Ultimately, what this all boils down to is whether the economy is entering a recession, and – some reflexively – whether the suddenly dovish Fed, trapped by the market, has started a chain of events that inevitably ends with a recession. The historical record is ambivalent: as Bloomberg notes, similar to 1998 and 1987, the S&P fell into a bear market last month (from which it immediately rebounded) following a Fed rate hike. The difference is that in the previous two periods, the Fed cut rates in response to market crises – the collapse of Long-Term Capital Management in 1998 and the Black Monday stock crash in 1987 – without the economy slipping into a recession. In comparison, the meltdown in December occurred without a similar market event.
But the real reason why the Fed is now trapped, whether Powell knows it or not, is also the result of the most troubling observation of all: while many analysts will caution that it is the Fed’s rate hikes that ultimately catalyze the next recession and the every Fed tightening ends with a financial “event”, the truth is that there is one step missing from this analysis, and it may come as a surprise to many that the last three recessions all took place with 3 months of the first rate cut after a hiking cycle!

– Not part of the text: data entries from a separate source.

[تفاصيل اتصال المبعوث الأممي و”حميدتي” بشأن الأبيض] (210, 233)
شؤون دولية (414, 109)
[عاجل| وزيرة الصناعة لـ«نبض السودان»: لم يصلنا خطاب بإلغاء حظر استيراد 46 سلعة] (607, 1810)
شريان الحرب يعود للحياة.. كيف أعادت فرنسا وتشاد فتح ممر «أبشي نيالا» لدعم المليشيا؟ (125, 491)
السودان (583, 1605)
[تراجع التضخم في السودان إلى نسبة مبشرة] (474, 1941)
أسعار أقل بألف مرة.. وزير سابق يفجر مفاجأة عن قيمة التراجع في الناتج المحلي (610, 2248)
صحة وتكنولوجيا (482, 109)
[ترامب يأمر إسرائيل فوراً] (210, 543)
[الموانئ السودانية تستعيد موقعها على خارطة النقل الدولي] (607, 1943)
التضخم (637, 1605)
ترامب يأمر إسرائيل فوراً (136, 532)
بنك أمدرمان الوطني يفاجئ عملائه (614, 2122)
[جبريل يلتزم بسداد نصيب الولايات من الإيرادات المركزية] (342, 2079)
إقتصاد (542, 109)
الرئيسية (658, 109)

In other words, one can argue that it was the Fed’s official admission of economic weakness – by cutting rates – that triggered the economic contraction that was gathering pace as a result of higher rates and tighter financial conditions. If that is indeed the case, then the next US recession will begin just a few months after the Fed cuts rates.
There is still a tiny chance that Powell will attempt to escape this trap, and instead of cutting rates will resume hiking, but the odds of that happening are tiny: as Bloomberg calculates, if the Fed does resume rate tightening later this year, it will be the first time in the recent history it did so after a drop in stocks this large.